(Beginning of Input data)
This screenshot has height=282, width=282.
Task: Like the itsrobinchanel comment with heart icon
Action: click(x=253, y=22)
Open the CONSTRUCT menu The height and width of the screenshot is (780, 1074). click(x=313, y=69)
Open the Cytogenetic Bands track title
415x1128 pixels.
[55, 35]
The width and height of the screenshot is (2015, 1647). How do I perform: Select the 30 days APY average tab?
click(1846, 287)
(End of Input data)
(Beginning of Input data)
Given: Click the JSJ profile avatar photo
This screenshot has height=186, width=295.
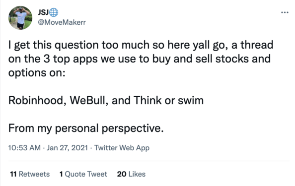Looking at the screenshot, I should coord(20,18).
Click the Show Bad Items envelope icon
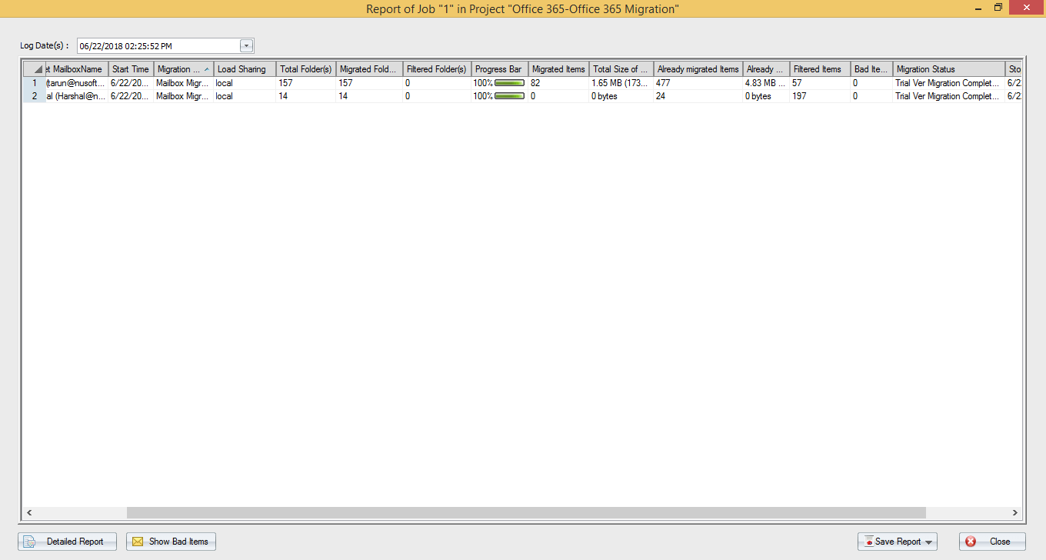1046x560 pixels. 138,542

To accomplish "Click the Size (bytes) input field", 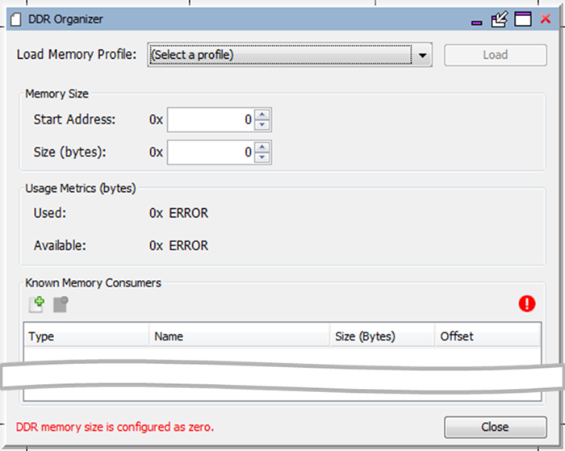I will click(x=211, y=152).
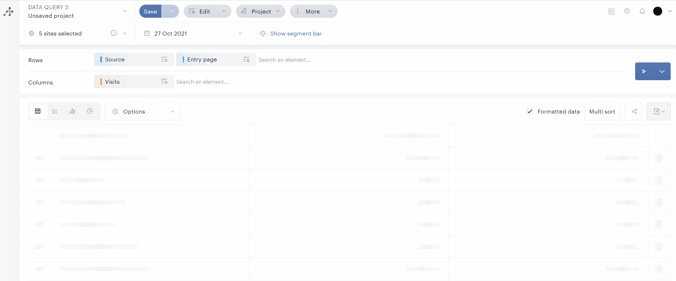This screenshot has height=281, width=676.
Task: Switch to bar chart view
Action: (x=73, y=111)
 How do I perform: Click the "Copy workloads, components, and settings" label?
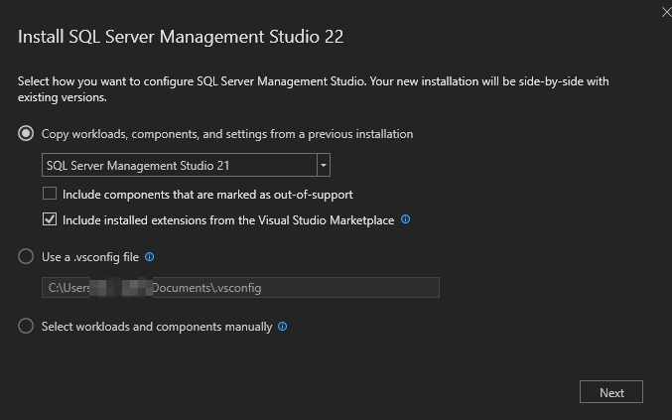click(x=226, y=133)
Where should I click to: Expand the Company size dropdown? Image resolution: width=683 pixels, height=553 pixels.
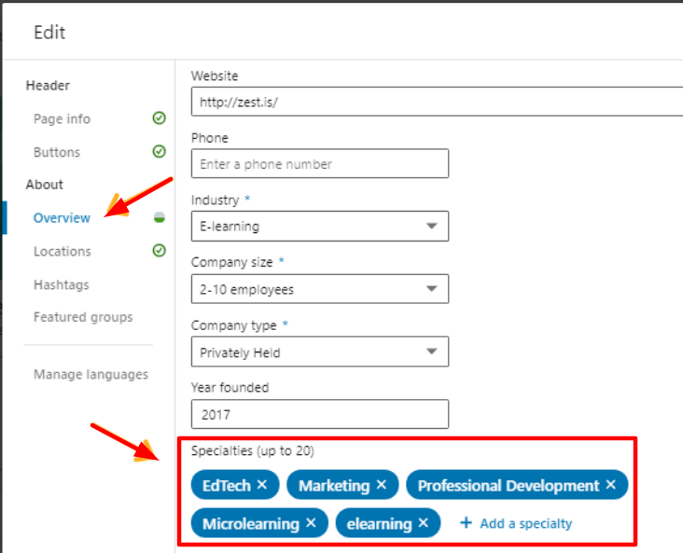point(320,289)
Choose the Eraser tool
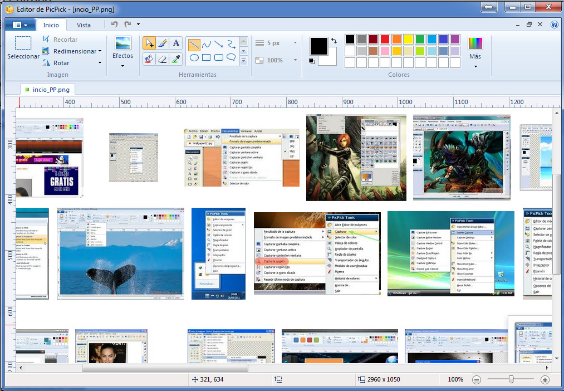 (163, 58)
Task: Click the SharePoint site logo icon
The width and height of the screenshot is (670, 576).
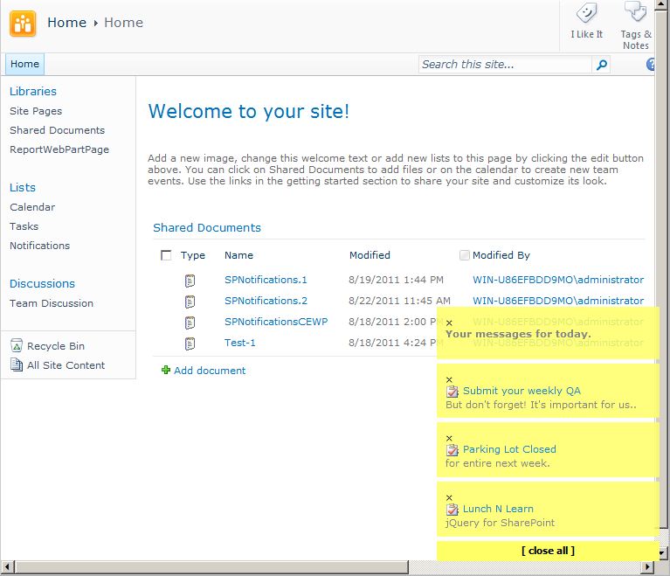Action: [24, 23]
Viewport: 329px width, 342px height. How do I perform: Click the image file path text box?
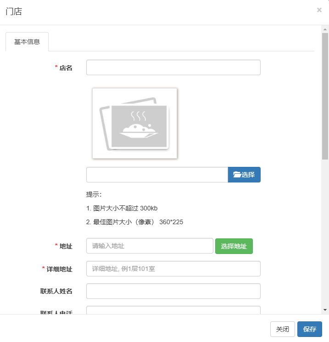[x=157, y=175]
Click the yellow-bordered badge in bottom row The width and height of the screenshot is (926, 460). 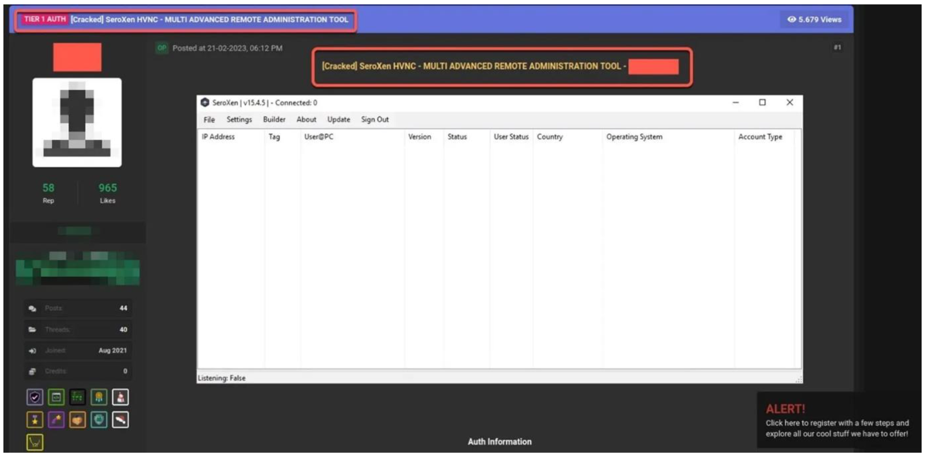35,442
(End of Input data)
(Beginning of Input data)
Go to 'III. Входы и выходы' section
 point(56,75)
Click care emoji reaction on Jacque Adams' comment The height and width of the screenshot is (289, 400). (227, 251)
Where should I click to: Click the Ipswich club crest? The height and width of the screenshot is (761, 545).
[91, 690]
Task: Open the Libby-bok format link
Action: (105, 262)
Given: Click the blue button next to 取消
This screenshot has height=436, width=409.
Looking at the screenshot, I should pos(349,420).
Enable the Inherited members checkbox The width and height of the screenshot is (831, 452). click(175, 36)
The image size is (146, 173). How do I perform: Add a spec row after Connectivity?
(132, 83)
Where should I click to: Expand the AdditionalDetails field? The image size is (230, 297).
(End of Input data)
*Problem details*:
From the entries, copy every line in which the string "Given" can be found.

*The completed task*:
Given: Click the JSJ profile avatar photo
Given: Click the blue button next to 取消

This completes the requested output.